Monday, 30 November 2015

Those food visuals

The previous post was all text based. Let's move on to some visual representation of food. The artist in focus is Vincenzo Campi (1536-1591). I decided to focus on Campi as a result of not being able to find much on peasants and their diets (and dealing with food) during the Renaissance. Luckily, in attempting to find the reason why these paintings were painted, I found an article, written by Sheila McTighe, titled Foods and the Body in Italian Genre Paintings, about 1580: Campi, Passarotti, Carracci. And, as we can see from the article title, lead me to a few other artists as well!
As McTighe states, the series of 5 paintings were for the patronage of the Fugger family of Augsburg, in ~1580. He also had a later unknown patron, who also requested a series of 5 paintings. Both series present fruit and fish vendors, poulterers, and the second series containing cheese eaters as well. So, let us get into his first series.

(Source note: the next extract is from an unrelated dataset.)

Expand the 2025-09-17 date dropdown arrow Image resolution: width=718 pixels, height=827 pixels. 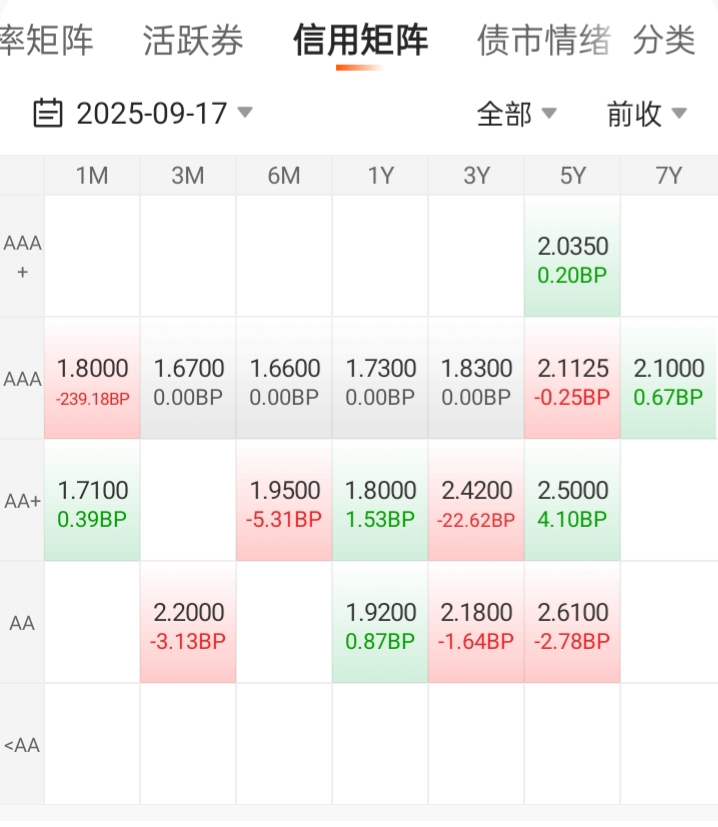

Vincenzo Campi, Fish Vendors (Photo: Jstor)
A real focus for these series of paintings is the theme they present. There are not many paintings, even writing, from this period that explain or show what or how lay people worked, or ate, their food. I understand that there is an understanding that lay people did not have the best diet and the threat of famine was a constant -- there always seems to be a sense of pity and despair. But Campi portrays the husband and wife as cheerful people and are full of life. Perhaps it was the way in which the patron asked for the figures to be presented, but we must keep in mind that lay people did thrive in some years when harvest or fishing were yielded a large amount of produce.

Vincenzo Campi, The Fruit Vendor (Photo: reproarte.com)

There's a large abundance of foodstuff in which the lay people present. I found this a tad interesting because, even if they had this large amount of food available to them, they would not be able to indulge in the food. The food is tangible evidence of their hard work on the fields and though they needed to survive, and did eat some of their product but ideally selling most of it would come first. Yet, this also brings me to ask, would they have had this much food as the result of a harvest? Some more research will have to go into this.


Vincenzo Campi, Fishmonger (Photo: bjws.blogspot.ca)
 What McTighe points out though, is that this particular theme of painting is similar to Flemish market scenes by Antwerp painters Pieter Aertsen and Joachim Beuckelaer. A point of interest, as McTighe also points out, is that the Italian paintings have a lack of biblical motifs in the background. Which, for me, could be seen as the Italian painters depicting the how fruitful the peninsula is and the diversity they had in the food stuff present.
Vincenzo Campi, Poulterers (Photo: ARTstor)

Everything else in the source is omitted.